Diminishing Returns and the Art of Knowing When to Stop

So, looks like I can't help myself falling into rabbit holes. It started with the release of Qwen3.5 and the thought of building my first ColPali model. Three versions later, I had a question I couldn't let go of.

The Question

1950s comic style illustration of a frantic scientist cranking all dials to maximum on a control panel labeled Optimization and Compute, but all gauges remain flatlined

I trained three generations of ColQwen3.5, each with more sophisticated optimization than the last. The third used automated hyperparameter search across multiple nodes, followed by Bayesian per-layer model soup optimization. Substantially more compute and sophistication than the first two combined. And the scores barely moved.

What caught my attention was how it didn't beat V2: the additional optimization didn't just plateau, it reshuffled which tasks improved and which regressed. Gains and losses nearly cancelled out, with a net difference smaller than the variance between individual training seeds.

Diminishing returns aren't news. What surprised me was that past the wall, my scores didn't plateau; they reshuffled.

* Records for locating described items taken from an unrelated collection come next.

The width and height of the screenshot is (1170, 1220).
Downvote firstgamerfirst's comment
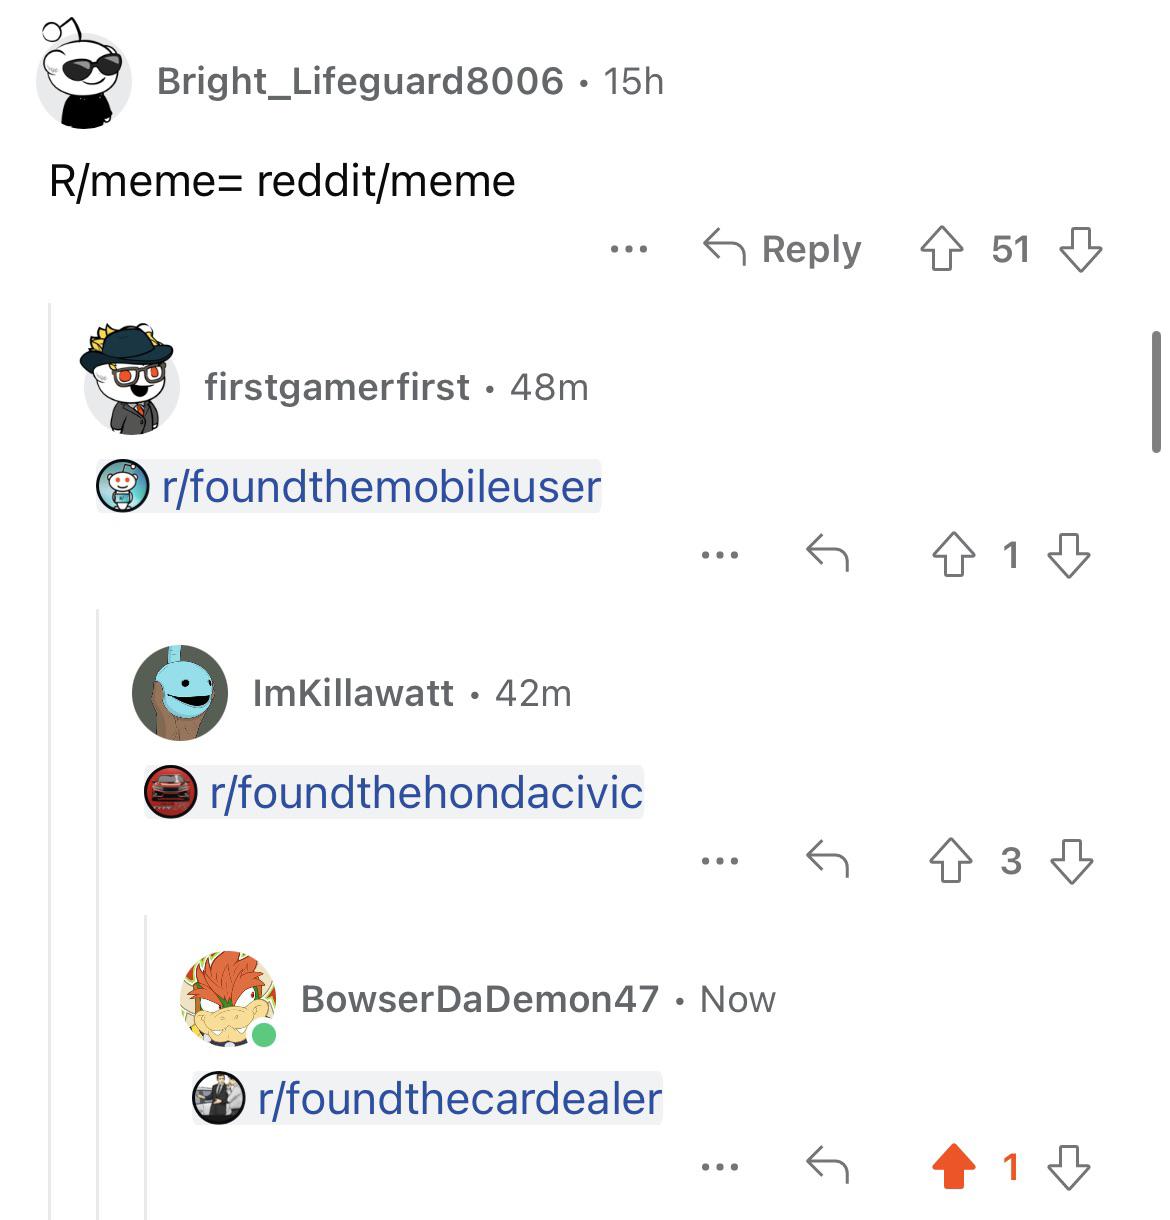[1069, 555]
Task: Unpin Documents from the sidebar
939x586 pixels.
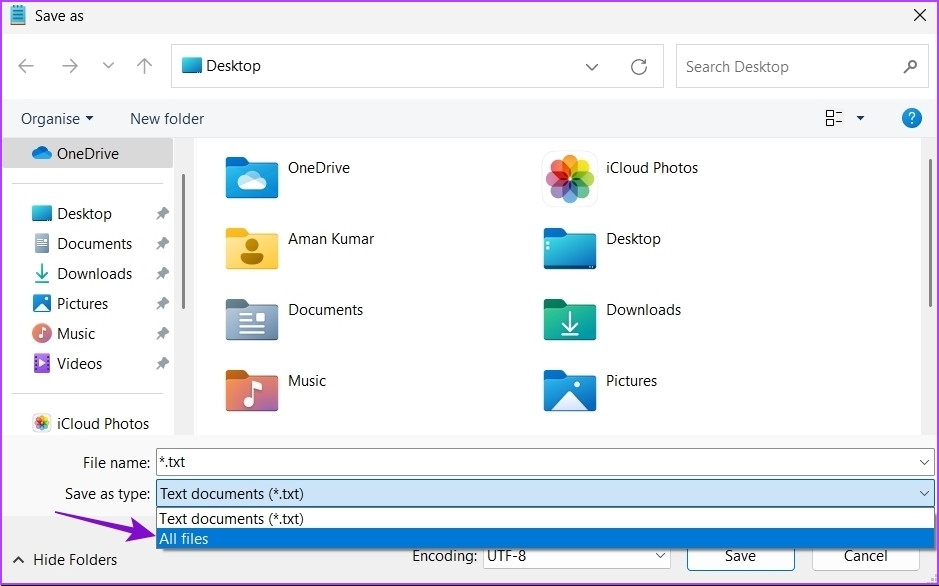Action: pos(162,243)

ColQwen3.5 is a visual document retrieval model I've been developing as part of my work on Snappy and the broader ColPali ecosystem. It takes document images (PDFs, scanned pages, slides) and retrieves the most relevant ones for a given text query, without needing OCR or text extraction first. It's a 4-billion-parameter model built on Qwen3.5 that uses late interaction for scoring: each query token scores against each document token independently, then the scores are aggregated.

The ViDoRe Ecosystem

The model is evaluated on the ViDoRe benchmark suites, the standard evaluation sets for visual document retrieval:

ViDoRe V1: 10 tasks scored by nDCG@5 (a standard relevance ranking metric where 1.0 is perfect), near-saturated (best models score above 0.91)
ViDoRe V2: 4 English tasks (nDCG@5), domain-specialized
ViDoRe V3: 8 enterprise tasks (nDCG@5 and nDCG@10), covering finance, HR, pharma, energy, and more. This is the primary benchmark

All evaluation runs through MTEB v2.10.8 (deterministic, no query sampling), and every evaluation produces a JSON result file. I've released all of these publicly as part of the optimization trail.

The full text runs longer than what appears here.